Oncogenic driver mutations are major treatment targets for molecular cancer therapies. There are several genes which are amplified at low frequency in PDAC (<5%) for which there are inhibitors developed for different tumours, including HER2, CDK4/6, FGFR and PI3-kinases, which have the potential to be utilised in PDAC treatment. HER2 amplification is one of the best characterised and occurs in 20% of breast cancers. Targeting this event with the anti-HER2 monoclonal antibody trastuzumab has revolutionised the outcome of patients with HER2 positive aggressive breast cancer.30,31 HER2 amplification has been detected in other tumours types including oesophageal, lung, bladder and gastric cancer, raising the possibility that anti-HER2 therapy can be repurposed to other tumour types. Encouragingly, in gastric cancer it has been shown that HER2-overexpressing tumours treated with trastuzumab gain a survival advantage.32 In PDAC, amplifications of HER2 occur in 2% of cases, which makes it an attractive target for therapy.33

Pathways which are perturbed in PDAC can also be targeted therapeutically, although identification of these pathways in each tumour can be problematic. The genome sequencing studies have been immensely useful and have identified the genes which are significantly mutated in these pathways, which may represent markers of therapy response. For example, a small proportion of PDAC samples contain mutations in RNF43, which is involved in Wnt signalling. The presence of RNF43 mutation has been shown to act as a predictive biomarker for Wnt inhibitors in PDAC cell lines.34 In addition, other candidate therapeutic targets which are mutated in small sets of PDAC include mutations in the splicing factor SF3B1, as SF3B1 mutant breast cancer cells are sensitive to a SF3b complex inhibitor spliceostatin A.35 These and other candidate targets now need to be verified experimentally for efficacy to determine if they can be used in treatment of PDAC.

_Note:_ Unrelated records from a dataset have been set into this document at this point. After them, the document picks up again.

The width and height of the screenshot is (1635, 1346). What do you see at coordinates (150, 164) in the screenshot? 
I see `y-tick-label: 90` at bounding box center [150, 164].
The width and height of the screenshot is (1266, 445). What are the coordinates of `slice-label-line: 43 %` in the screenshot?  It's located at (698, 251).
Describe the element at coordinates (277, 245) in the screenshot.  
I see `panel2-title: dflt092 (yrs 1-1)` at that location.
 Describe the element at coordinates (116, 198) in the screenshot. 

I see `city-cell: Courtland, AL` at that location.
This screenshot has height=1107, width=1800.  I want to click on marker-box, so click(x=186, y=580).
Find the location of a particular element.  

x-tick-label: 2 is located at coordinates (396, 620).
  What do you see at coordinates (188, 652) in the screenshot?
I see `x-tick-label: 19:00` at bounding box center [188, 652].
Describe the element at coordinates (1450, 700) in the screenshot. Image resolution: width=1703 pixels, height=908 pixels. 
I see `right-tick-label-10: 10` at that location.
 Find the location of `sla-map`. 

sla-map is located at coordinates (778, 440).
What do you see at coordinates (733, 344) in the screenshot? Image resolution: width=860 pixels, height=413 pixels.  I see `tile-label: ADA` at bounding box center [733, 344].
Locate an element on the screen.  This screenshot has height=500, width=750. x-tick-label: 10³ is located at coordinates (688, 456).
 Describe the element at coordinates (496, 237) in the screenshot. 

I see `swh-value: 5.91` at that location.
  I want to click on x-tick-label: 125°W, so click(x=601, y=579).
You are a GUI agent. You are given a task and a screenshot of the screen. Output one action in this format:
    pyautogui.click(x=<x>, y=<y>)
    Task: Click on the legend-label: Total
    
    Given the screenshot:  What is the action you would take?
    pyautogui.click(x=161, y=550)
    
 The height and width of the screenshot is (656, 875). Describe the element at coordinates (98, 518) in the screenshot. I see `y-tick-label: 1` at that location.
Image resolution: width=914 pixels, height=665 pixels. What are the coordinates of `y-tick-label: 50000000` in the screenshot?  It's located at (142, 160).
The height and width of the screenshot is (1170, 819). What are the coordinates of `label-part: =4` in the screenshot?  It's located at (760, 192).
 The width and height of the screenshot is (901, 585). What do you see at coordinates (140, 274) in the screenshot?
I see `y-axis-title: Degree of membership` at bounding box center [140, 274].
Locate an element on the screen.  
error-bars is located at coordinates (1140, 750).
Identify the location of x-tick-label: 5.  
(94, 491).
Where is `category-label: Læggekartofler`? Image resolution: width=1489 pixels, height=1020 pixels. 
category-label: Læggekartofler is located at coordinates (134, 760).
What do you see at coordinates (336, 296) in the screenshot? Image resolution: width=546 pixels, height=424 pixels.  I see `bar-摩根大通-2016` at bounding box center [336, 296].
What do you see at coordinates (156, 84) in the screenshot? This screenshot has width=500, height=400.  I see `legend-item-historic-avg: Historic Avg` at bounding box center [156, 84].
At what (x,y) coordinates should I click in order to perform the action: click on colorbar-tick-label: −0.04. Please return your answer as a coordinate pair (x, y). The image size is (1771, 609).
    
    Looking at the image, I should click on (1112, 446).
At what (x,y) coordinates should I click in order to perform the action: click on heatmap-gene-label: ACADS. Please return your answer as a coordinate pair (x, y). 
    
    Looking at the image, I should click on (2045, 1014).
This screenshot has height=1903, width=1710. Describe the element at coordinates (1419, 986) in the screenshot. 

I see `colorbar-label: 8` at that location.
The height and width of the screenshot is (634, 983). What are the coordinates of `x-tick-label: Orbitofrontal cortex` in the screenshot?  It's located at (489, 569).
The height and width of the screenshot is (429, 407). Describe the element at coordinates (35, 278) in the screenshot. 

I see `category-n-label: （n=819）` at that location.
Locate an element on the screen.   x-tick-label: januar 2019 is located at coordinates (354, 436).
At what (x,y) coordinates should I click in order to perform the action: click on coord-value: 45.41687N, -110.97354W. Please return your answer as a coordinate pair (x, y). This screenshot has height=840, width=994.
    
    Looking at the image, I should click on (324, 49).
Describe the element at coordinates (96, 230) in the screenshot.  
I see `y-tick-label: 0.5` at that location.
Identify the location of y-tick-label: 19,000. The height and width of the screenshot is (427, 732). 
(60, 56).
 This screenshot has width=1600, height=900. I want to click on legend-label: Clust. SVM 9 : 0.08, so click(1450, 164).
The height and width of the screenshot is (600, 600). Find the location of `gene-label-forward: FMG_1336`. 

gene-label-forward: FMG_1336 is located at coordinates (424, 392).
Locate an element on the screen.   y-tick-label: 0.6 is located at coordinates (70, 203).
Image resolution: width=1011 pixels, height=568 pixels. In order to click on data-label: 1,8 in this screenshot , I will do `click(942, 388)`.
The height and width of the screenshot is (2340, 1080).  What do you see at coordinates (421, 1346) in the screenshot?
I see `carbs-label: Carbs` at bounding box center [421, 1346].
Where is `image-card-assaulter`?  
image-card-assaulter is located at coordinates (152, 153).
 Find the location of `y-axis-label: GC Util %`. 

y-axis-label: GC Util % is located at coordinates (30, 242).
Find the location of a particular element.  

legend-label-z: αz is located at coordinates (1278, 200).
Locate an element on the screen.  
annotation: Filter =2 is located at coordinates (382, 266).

There has been enormous progress in our understanding of the genes and pathways mutated in pancreatic cancer. These findings have informed about the mutational processes during tumour development and revealed new therapeutic opportunities. Pancreatic cancer is a heterogeneous disease and so it makes sense that this disease will benefit from a personalised approach to patient treatment. Although not specific to pancreatic cancer, a number of challenges remain for targeted therapy. These include development of suitable biomarkers of therapy selection, the within tumour heterogeneity which means some cells will contain the targeted mutation but other cells may not, and the potential of drug resistance development. However, in the near future it is anticipated that large collaborative clinical trials using many of the markers identified by genome sequencing, will commence in the treatment of PDAC.